_What the task asks_:
Among the lines below, take the one holding "[location bateau] (440, 12)", the one holding "Blog (509, 2389)", and all lines between them. Set them down exactly.

_Data under study_:
════════
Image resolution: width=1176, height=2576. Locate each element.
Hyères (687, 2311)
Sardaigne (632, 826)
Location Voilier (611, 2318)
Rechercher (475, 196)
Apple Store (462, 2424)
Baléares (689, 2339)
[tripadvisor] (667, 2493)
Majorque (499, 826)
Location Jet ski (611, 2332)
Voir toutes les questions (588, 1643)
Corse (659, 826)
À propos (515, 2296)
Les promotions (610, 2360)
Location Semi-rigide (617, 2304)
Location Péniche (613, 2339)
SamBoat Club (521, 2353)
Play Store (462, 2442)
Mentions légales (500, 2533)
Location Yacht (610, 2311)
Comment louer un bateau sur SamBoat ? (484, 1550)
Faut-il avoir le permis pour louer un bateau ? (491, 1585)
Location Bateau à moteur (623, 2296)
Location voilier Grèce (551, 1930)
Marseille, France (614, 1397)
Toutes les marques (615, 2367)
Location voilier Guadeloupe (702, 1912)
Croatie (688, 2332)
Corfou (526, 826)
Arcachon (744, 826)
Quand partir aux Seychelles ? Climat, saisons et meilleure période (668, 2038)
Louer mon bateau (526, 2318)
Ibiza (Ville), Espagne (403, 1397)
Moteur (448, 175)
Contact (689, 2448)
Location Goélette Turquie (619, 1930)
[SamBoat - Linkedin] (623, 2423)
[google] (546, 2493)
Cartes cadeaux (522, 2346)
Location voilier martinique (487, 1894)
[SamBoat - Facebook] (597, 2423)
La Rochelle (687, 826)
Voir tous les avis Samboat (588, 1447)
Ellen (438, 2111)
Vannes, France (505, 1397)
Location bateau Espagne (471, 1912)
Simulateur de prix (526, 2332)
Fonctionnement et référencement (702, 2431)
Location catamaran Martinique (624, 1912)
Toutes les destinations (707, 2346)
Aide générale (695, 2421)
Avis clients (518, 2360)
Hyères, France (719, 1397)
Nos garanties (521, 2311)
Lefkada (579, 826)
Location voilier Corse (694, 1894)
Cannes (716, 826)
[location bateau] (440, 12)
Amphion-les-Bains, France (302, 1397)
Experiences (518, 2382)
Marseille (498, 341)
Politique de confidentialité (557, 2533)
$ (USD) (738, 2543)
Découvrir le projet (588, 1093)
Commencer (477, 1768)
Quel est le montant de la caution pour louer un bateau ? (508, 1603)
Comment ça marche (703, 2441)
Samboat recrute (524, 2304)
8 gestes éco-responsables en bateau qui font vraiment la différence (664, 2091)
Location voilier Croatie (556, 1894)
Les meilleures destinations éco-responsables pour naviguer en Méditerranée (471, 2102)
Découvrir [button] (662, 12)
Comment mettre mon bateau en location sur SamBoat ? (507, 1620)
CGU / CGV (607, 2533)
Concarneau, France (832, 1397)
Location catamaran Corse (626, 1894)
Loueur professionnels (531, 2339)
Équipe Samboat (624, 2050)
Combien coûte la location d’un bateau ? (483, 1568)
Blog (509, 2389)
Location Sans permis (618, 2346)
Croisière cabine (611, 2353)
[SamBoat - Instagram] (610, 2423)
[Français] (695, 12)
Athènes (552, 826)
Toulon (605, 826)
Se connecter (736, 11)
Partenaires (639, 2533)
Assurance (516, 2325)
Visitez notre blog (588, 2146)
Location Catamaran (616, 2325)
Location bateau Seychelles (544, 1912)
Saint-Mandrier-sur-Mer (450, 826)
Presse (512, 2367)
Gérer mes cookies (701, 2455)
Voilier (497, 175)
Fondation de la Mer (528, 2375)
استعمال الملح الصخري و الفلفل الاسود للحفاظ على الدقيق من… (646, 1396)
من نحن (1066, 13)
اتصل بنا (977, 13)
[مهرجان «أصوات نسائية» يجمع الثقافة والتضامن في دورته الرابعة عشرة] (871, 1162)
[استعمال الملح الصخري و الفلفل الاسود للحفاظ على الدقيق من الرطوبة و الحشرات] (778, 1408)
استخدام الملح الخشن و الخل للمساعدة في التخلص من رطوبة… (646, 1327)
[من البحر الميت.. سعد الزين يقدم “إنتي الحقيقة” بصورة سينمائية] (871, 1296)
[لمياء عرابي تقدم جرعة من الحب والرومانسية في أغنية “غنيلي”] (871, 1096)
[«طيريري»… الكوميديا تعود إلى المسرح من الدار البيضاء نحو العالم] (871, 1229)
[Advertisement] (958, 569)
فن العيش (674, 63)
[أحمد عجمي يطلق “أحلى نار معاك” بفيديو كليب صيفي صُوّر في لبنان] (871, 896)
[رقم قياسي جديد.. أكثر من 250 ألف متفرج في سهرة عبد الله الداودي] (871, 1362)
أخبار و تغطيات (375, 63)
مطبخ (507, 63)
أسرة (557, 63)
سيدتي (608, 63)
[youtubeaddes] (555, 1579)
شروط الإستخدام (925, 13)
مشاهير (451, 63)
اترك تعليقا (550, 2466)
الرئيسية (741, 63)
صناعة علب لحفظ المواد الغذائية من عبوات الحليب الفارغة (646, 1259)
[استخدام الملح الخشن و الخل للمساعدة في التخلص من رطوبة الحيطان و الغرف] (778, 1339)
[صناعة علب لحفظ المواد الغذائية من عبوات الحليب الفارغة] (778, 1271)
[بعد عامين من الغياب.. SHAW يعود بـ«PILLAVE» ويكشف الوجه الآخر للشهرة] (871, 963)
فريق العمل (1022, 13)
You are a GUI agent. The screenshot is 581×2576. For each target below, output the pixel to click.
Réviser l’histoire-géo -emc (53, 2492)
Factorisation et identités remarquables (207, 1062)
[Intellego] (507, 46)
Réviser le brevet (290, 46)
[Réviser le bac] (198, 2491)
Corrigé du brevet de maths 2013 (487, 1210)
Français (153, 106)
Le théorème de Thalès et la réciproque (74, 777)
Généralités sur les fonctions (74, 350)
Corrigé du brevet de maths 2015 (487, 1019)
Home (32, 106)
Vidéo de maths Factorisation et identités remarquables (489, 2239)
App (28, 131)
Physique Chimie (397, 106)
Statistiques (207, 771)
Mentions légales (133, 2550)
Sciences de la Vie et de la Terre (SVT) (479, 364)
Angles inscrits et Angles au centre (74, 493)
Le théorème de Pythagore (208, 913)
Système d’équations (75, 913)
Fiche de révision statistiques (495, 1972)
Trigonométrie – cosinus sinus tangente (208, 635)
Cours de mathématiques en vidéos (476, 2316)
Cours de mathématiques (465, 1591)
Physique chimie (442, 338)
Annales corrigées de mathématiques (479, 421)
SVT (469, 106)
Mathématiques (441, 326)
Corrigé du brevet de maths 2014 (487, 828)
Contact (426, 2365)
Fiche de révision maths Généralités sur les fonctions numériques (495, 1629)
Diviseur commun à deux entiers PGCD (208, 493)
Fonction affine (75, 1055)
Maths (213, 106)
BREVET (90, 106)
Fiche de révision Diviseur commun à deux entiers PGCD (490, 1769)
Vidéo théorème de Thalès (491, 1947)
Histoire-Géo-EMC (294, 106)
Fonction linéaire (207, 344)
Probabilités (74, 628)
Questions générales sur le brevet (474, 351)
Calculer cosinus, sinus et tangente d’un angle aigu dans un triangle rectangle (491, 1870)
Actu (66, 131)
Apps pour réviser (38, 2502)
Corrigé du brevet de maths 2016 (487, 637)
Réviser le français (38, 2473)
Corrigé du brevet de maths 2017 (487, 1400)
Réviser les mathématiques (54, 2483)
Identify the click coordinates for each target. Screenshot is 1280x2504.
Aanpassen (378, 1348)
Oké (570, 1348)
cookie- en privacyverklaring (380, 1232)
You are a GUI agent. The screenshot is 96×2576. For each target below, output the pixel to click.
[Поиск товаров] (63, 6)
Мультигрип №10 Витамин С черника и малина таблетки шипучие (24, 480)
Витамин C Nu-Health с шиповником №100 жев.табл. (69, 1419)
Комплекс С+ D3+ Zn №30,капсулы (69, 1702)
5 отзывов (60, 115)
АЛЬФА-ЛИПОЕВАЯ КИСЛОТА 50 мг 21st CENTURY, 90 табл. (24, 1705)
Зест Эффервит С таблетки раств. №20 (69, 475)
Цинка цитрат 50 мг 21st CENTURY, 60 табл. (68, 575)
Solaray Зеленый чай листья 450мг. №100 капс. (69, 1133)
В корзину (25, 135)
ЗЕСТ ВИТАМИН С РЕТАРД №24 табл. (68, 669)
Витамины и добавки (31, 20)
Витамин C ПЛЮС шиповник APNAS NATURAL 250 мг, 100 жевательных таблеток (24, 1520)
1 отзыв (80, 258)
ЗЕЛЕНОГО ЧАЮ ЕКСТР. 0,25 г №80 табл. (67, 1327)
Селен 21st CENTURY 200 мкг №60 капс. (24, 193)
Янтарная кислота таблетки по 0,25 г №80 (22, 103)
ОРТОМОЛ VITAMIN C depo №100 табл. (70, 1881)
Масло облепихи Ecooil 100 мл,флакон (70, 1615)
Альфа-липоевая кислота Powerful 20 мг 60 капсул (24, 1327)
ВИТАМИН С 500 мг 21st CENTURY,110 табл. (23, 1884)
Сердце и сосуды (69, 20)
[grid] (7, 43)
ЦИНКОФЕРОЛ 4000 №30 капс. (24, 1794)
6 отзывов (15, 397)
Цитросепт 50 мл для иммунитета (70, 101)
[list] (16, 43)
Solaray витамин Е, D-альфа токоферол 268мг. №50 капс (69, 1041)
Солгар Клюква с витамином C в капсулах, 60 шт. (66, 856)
════════
_Solution to the problem_:
[location bateau] (440, 12)
Amphion-les-Bains, France (302, 1397)
Experiences (518, 2382)
Marseille (498, 341)
Politique de confidentialité (557, 2533)
$ (USD) (738, 2543)
Découvrir le projet (588, 1093)
Commencer (477, 1768)
Quel est le montant de la caution pour louer un bateau ? (508, 1603)
Comment ça marche (703, 2441)
Samboat recrute (524, 2304)
8 gestes éco-responsables en bateau qui font vraiment la différence (664, 2091)
Location voilier Croatie (556, 1894)
Les meilleures destinations éco-responsables pour naviguer en Méditerranée (471, 2102)
Découvrir [button] (662, 12)
Comment mettre mon bateau en location sur SamBoat ? (507, 1620)
CGU / CGV (607, 2533)
Concarneau, France (832, 1397)
Location catamaran Corse (626, 1894)
Loueur professionnels (531, 2339)
Équipe Samboat (624, 2050)
Combien coûte la location d’un bateau ? (483, 1568)
Blog (509, 2389)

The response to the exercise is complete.